情報源: The Coin Republic

💡 活用の一言: CPI発表直後の値動きは一時的なボラティリティであることが多く、翌週以降のFOMC会合など次のマクロイベントまでの値幅も含めて評価したい。


6. Binanceのビットコイン準備高が2年ぶり高水準に|693,000BTCで大手取引所全体の3割を保有

オンチェーン分析によると、Binanceが保有するビットコイン準備高は約693,000BTCまで増加し、過去2年間で最高水準に達した。これは主要取引所全体が保有するBTCの約30%に相当し、4月下旬以降で約77,000BTC増加した計算になる。
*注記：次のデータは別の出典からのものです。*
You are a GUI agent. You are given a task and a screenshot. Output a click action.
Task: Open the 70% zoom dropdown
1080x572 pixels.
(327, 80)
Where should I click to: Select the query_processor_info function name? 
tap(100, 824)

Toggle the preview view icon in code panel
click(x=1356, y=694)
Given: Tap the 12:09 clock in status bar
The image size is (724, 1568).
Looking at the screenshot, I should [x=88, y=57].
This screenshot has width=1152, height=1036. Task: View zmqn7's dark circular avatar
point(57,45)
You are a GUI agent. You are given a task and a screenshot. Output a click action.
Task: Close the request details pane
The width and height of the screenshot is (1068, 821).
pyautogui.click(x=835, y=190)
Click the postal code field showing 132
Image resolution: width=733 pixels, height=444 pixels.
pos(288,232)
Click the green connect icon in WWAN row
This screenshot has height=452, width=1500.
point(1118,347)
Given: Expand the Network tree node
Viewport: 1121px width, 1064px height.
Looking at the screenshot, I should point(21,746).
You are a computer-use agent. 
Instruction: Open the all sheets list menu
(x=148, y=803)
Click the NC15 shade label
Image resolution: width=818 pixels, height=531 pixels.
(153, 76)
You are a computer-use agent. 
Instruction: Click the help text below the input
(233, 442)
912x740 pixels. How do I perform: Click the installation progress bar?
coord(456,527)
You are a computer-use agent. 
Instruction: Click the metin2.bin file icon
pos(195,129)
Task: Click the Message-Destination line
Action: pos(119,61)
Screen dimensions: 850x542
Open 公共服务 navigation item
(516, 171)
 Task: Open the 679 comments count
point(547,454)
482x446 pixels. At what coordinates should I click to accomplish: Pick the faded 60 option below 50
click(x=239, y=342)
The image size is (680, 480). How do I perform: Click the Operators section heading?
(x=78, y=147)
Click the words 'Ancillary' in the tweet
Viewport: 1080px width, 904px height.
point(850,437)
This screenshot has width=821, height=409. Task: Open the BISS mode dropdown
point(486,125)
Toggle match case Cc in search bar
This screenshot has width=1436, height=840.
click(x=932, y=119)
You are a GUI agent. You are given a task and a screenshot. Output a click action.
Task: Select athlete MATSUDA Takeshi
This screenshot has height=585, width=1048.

オンチェーン分析企業Santimentは、この夏はビットコイン価格が40%近く変動したにもかかわらず取引所の準備高自体はほとんど動かなかったと指摘し、準備高の増加を単純に「売り圧力の高まり」と解釈することに注意を促している。

情報源: 24/7 Wall St

💡 活用の一言: 取引所残高の増減は資金移動やカストディ統合など複数の要因で起こり得るため、単一の指標だけで売買判断をしないよう注意したい。


まとめ

本日取り上げた6本のニュースを俯瞰すると、クロスチェーンブリッジやサイドチェーンを狙ったハッキング・ランサム要求への対応が引き続き業界の課題として浮き彫りになる一方、ETF資金フローやオンチェーン指標からは、CPI発表などマクロイベントを見極めながら投資家・取引所双方が慎重にポジションを調整している様子がうかがえる。

本記事は情報提供を目的としており、投資勧誘を意図するものではありません。投資判断はご自身の責任で行ってください。

本記事は2026年9月13日時点の情報をもとに作成しています。最新情報は各引用元サイトをご確認ください。